TASK BRIEF:
Report every line of the entries that contains the word "jaunu".

•••••

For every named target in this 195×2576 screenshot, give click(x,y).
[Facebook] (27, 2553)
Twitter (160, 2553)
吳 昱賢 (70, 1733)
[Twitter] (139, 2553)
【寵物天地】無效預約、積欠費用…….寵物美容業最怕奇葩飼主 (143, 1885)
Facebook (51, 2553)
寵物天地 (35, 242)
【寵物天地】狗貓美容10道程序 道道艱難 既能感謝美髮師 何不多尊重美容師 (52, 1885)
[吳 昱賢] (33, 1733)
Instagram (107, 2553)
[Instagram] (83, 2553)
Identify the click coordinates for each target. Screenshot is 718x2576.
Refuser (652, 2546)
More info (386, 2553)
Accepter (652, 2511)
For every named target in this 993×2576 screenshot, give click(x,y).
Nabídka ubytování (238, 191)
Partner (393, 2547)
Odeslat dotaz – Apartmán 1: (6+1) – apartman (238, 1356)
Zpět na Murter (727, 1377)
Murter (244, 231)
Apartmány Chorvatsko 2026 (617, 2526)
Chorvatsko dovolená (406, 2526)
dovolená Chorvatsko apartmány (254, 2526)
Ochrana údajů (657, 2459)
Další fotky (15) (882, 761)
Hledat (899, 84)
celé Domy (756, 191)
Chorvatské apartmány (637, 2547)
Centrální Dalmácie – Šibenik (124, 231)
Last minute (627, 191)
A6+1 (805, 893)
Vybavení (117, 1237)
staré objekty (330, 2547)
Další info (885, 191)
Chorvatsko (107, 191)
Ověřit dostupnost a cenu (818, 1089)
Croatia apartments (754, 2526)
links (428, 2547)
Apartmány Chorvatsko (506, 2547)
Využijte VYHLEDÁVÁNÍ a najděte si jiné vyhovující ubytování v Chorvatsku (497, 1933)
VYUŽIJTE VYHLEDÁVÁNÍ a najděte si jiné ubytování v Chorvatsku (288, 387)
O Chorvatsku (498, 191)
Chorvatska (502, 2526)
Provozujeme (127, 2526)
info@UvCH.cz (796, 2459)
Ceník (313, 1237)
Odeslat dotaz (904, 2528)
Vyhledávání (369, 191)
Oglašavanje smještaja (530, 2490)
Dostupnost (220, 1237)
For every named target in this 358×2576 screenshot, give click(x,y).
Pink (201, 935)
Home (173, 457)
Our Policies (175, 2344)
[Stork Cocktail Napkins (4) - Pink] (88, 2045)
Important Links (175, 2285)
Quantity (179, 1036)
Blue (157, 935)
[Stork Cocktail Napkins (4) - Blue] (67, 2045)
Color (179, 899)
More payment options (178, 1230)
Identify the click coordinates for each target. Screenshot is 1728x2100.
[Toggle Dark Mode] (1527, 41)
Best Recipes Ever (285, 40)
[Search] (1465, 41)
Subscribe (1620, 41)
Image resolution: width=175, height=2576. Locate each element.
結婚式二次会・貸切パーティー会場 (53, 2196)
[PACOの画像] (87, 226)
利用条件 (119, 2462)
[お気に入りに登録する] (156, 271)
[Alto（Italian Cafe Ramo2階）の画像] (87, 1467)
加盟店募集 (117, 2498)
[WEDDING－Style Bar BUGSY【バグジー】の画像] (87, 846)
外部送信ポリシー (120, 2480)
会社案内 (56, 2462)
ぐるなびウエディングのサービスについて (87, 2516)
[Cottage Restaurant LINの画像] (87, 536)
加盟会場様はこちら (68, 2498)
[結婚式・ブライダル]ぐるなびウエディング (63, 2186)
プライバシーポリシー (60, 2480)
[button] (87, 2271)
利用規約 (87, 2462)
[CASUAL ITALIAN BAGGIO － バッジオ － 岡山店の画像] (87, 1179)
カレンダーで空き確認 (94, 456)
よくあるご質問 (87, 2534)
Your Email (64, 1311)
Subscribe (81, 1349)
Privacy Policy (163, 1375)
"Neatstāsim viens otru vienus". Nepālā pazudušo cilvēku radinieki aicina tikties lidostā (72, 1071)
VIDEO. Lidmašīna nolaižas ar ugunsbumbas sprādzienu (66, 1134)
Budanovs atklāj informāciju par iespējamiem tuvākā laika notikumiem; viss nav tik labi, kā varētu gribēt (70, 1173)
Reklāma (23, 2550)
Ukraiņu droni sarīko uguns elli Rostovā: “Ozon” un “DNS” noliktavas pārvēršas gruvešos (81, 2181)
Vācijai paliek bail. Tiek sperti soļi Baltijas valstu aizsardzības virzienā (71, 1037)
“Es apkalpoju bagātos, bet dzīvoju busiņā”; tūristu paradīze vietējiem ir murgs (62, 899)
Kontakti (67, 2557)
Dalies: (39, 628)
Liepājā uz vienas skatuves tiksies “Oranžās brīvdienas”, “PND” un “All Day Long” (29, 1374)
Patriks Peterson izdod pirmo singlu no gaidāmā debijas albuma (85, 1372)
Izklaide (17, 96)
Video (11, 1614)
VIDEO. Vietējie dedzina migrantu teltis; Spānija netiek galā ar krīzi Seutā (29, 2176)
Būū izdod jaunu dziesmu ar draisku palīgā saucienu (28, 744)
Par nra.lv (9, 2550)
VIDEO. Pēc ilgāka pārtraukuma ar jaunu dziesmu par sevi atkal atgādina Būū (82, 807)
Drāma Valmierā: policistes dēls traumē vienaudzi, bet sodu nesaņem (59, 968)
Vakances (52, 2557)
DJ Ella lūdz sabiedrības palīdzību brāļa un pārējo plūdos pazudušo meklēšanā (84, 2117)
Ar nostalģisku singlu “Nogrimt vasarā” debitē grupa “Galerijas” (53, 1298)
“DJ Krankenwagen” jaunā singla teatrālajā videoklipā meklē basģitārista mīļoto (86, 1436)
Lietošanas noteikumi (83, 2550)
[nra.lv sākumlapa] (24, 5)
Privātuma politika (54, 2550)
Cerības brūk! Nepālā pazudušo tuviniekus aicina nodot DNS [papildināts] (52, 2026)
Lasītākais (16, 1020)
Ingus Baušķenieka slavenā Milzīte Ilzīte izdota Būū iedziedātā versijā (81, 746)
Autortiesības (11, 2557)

•••••

RESPONSE BOX:
Būū izdod jaunu dziesmu ar draisku palīgā saucienu (28, 744)
VIDEO. Pēc ilgāka pārtraukuma ar jaunu dziesmu par sevi atkal atgādina Būū (82, 807)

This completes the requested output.